"""
Bookkeeping Tools for Accounting Practice MCP
Handles bank statement processing, reconciliation, and transaction categorization
"""
import csv
import json
import os
import re
from datetime import datetime, timedelta
from typing import Dict, List, Any, Optional, Tuple
import sqlite3
import pandas as pd
class BookkeepingTools:
def __init__(self):
self.db_path = "server/data/client_profiles/bookkeeping.db"
self.rules_path = "server/data/categorization_rules.json"
self._init_database()
self._load_categorization_rules()
def _init_database(self):
"""Initialize the bookkeeping database"""
os.makedirs(os.path.dirname(self.db_path), exist_ok=True)
conn = sqlite3.connect(self.db_path)
cursor = conn.cursor()
# Create transactions table
cursor.execute('''
CREATE TABLE IF NOT EXISTS transactions (
id INTEGER PRIMARY KEY AUTOINCREMENT,
client_id TEXT NOT NULL,
account_name TEXT NOT NULL,
transaction_date TEXT NOT NULL,
description TEXT,
amount REAL NOT NULL,
transaction_type TEXT,
category TEXT,
subcategory TEXT,
reference_number TEXT,
cleared_status TEXT DEFAULT 'uncleared',
created_date TEXT,
last_updated TEXT,
source_file TEXT,
confidence_score REAL DEFAULT 0.0
)
''')
# Create reconciliation table
cursor.execute('''
CREATE TABLE IF NOT EXISTS reconciliations (
id INTEGER PRIMARY KEY AUTOINCREMENT,
client_id TEXT NOT NULL,
account_name TEXT NOT NULL,
period TEXT NOT NULL,
beginning_balance REAL,
ending_balance REAL,
statement_balance REAL,
reconciled_balance REAL,
difference REAL,
status TEXT DEFAULT 'in_progress',
reconciled_date TEXT,
created_date TEXT,
notes TEXT
)
''')
# Create chart of accounts table
cursor.execute('''
CREATE TABLE IF NOT EXISTS chart_of_accounts (
id INTEGER PRIMARY KEY AUTOINCREMENT,
client_id TEXT NOT NULL,
account_code TEXT,
account_name TEXT NOT NULL,
account_type TEXT NOT NULL,
parent_account TEXT,
is_active INTEGER DEFAULT 1,
created_date TEXT
)
''')
conn.commit()
conn.close()
def _load_categorization_rules(self):
"""Load transaction categorization rules"""

WHAT TO WORK ON>
1. In the bookkeeping code, what default value is assigned to the cleared_status column of the transactions table?
2. Duplicate the portion of the bookkeeping code between "self._load_categorization_rules()" and "os.makedirs(os.path.dirname(self.db_path), exist_ok=True)", inclusive.
Rely solely on the bookkeeping code when responding.

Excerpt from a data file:
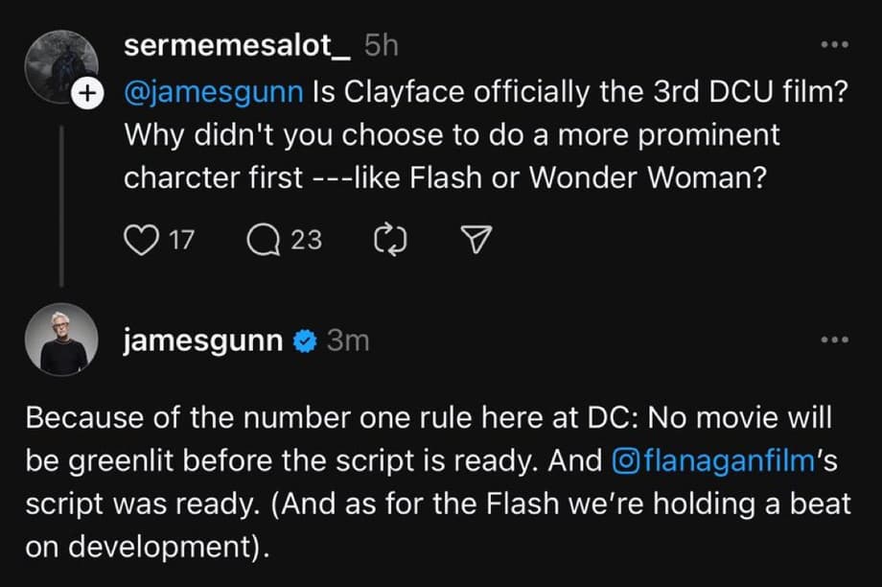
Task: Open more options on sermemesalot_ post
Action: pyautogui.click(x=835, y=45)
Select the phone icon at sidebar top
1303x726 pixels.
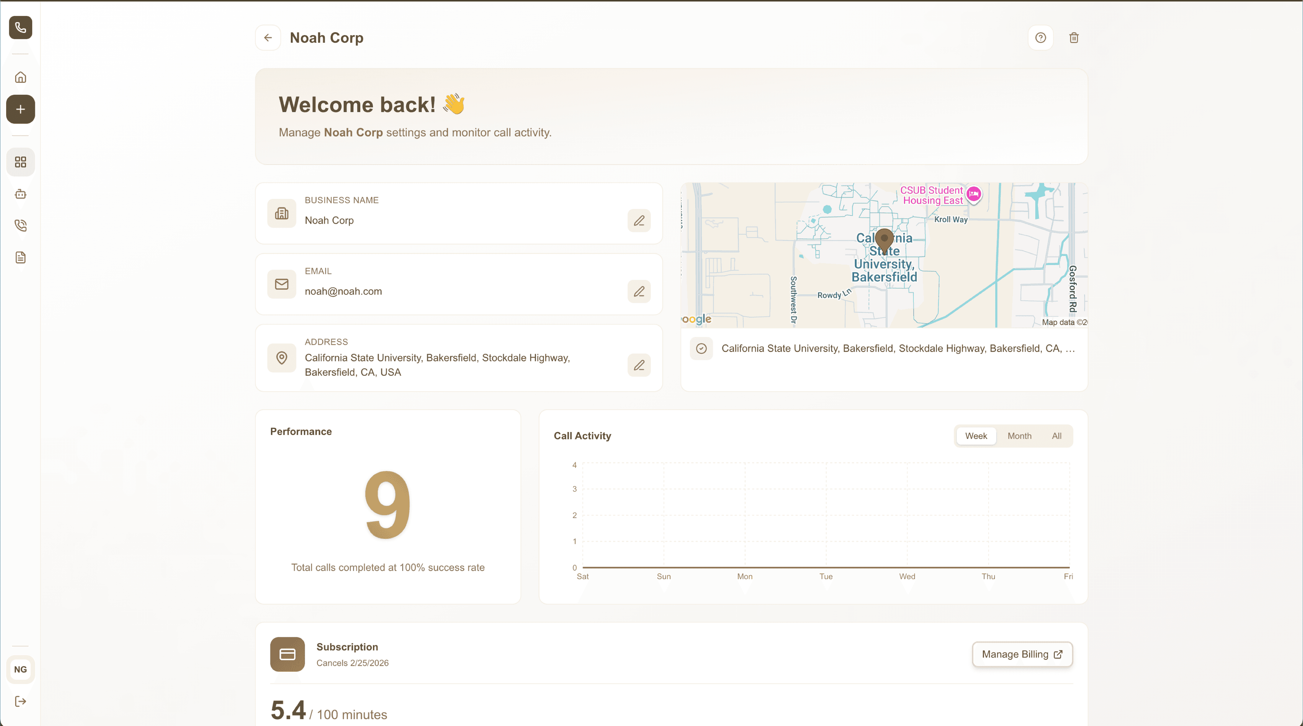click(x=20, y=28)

==

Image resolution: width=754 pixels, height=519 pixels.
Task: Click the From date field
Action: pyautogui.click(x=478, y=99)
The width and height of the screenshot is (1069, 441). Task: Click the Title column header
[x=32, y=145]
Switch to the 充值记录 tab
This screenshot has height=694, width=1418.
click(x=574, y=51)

---

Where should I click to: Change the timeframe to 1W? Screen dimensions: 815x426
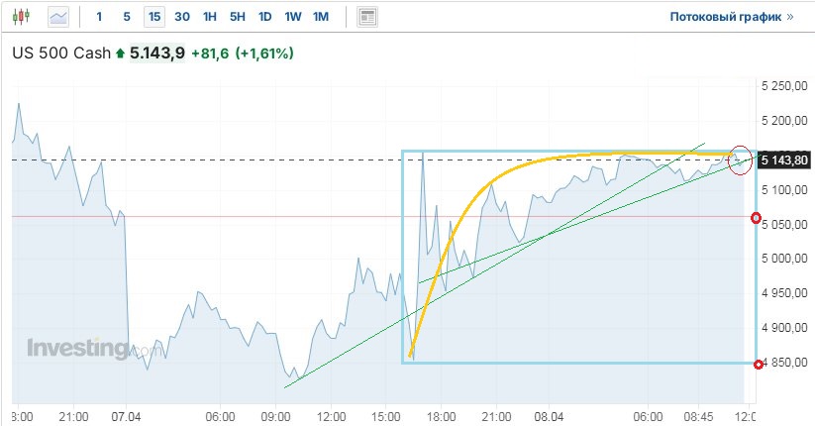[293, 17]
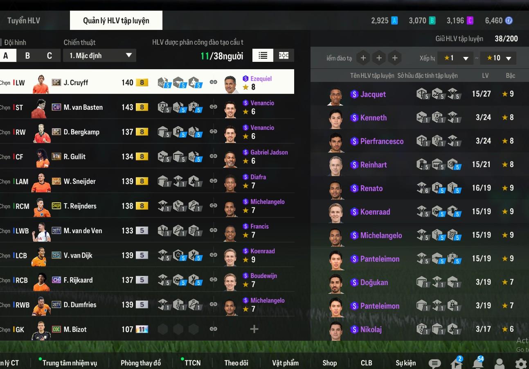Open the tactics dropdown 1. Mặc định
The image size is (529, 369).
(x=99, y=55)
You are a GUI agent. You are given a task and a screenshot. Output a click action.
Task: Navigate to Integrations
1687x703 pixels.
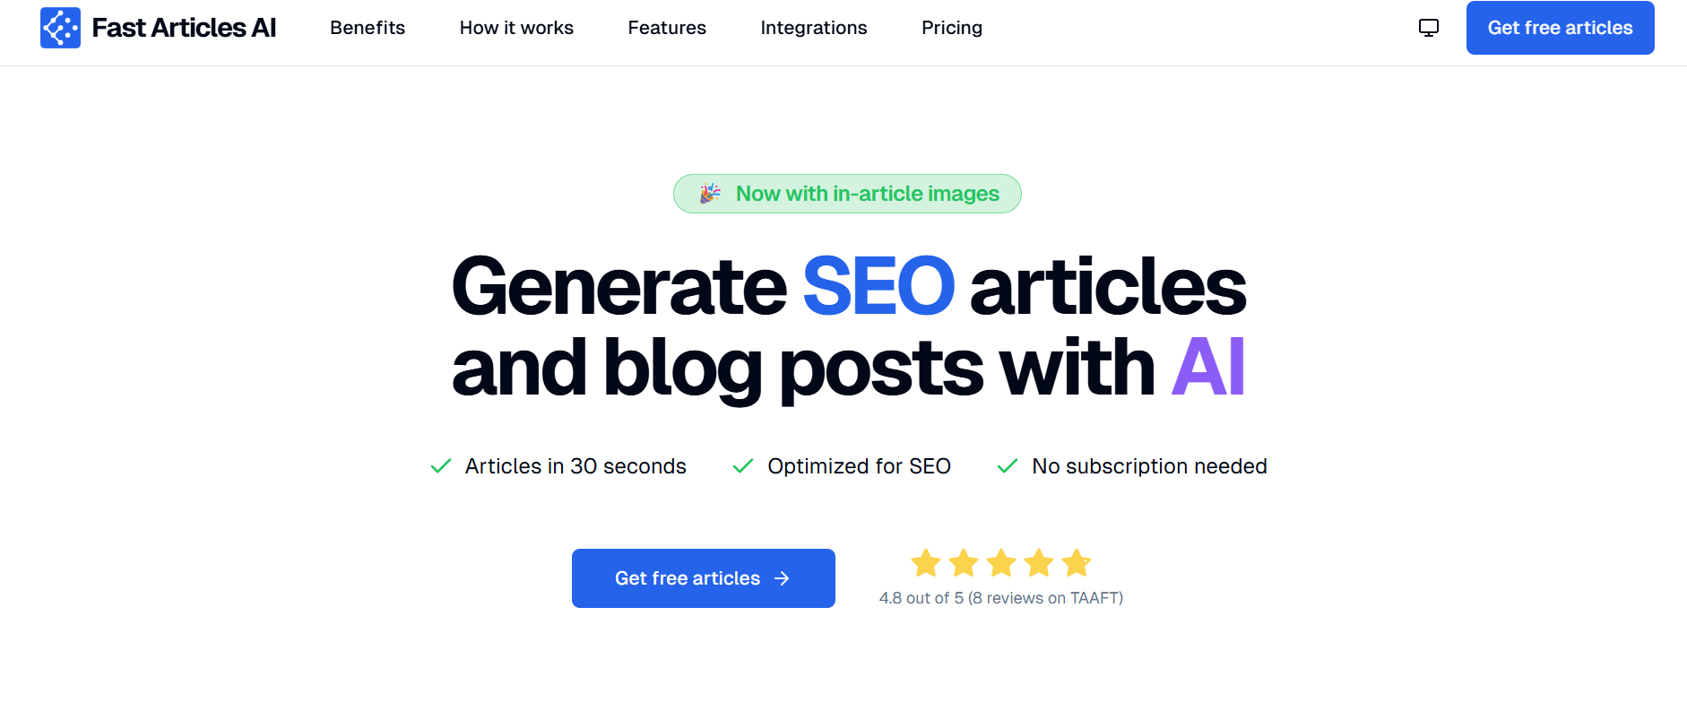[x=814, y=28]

SOLUTIONS TO THE EXERCISE>
1. 'uncleared'

2.
self._load_categorization_rules()
def _init_database(self):
"""Initialize the bookkeeping database"""
os.makedirs(os.path.dirname(self.db_path), exist_ok=True)